After the race, the winning jockey and his thoroughbred trotted into the winner’s circle, which was actually a square patch of grass near the track entrance. The beaming rider was greeted by the gleeful owners and their guests. As the jockey in his shiny pink silks was leaving the winner’s circle, he saw my son staring in awe, and he stepped over to him and placed his helmet on my son’s head. It was a photo-finish moment that’s a strong contender for the cover of our holiday card this year.
Family Day at the Races
The next few races, timed about 20 minutes apart, we watched rather than wagered. We also trekked to the infield — glad we had brought a stroller for the long walk — to check out Family Day. The festivities included games, bounce houses, slides and other attractions for kids of all ages. Families were camped out in lawn chairs and on blankets, covering every grassy spot of the infield. Despite a sizable crowd, the staff did an admirable job of keeping the lines moving and orderly for the activities, though the wait for hot dogs and BBQ was too long, so we opted for a bag of Kettle Corn to hold us over until lunch.
For older kids, ages five to 12, we learned there is a Camp Del Mar where for $24 per child campers can partake in games, race contests, arts and crafts and other activities while their parents enjoy the races. But children are very much welcome at the park, and in fact, kids under 18 get in free.

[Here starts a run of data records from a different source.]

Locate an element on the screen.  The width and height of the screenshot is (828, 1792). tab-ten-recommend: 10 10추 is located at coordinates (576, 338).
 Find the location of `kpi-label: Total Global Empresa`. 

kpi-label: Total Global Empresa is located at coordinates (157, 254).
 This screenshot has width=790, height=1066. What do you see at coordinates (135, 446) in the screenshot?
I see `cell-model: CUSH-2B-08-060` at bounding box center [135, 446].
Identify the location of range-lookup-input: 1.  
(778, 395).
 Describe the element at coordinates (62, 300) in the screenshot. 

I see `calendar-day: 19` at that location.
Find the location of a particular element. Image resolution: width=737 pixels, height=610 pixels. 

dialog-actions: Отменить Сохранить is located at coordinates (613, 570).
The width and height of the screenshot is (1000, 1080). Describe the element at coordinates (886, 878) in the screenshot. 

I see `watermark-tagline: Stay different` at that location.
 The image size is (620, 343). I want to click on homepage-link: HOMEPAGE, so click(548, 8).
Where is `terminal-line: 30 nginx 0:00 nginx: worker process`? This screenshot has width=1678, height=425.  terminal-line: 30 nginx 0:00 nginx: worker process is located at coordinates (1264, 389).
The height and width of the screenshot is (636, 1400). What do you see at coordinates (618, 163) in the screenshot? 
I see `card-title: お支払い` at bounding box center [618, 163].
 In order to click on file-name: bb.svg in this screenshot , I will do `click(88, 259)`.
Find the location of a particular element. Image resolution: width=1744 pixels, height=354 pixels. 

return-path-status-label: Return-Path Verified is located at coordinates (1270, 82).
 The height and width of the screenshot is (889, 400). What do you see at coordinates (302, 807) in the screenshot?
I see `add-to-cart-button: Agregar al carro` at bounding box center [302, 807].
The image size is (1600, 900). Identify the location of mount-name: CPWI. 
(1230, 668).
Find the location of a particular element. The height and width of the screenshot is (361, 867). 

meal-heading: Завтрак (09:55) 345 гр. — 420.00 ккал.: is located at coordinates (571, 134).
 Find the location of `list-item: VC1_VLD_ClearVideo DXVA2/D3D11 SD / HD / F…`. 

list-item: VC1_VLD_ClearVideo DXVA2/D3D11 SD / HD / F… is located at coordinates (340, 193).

While the infield offered free-for-all fun, we preferred our reserved table at the Stretch Run Grill. Overall, a day at the races can be very affordable, with general admission walk-around tickets for as low as $6, or a reserved seat for $10. But a table with service, priced around $100, is a more relaxed way to enjoy the races. For those who choose a more exclusive vantage, luxury suites with boxes lease for $35,000 for the season.
Our late lunch of a club sandwich and burger with a couple bags of chips and sodas was way overpriced at $60, but still, having a server to take care of us was worth it. We had a terrific view of the track, which between races served as a stage for a variety of entertainment, including singers and a Hippity-Hop race for kids. The latter event was particularly memorable as a dozen kids bounced down the field to a roar of cheers, and a tiny girl of about five years, who came in a distant last place, crossed the finish line to the loudest cheers of the day.
A Winning Day
We placed a few bets, mostly at the $2 minimum level, with our son helping to choose the horses based on their names, such as Pink Leninade and Onebadboy. We actually got lucky and were up by about $40 at one point, but we lost all our winnings in the next couple of races wagering on a couple long shots that didn’t pan out. Despite not coming out big winners, we enjoyed the thrill of the race and the chance to win.
Our day at the racetrack was a far cry from what I imagined it would be, based on my impressions of the race track fans I’d encountered as a teen at People’s Drug Store. It was a terrific family outing, and now that I’ve learned that the Thoroughbred Club will be coming to other California race tracks in my neck of the woods – Santa Anita in September and Hollywood Park in November, which offers night racing, I’m already brushing up on my racing terms, hoping to try my luck in a stakes race, perhaps with a Rolling Pick Three or a Super High Five. I’ll be sure to bring along my son, to pick a few winners, and of course, to enjoy the family activities.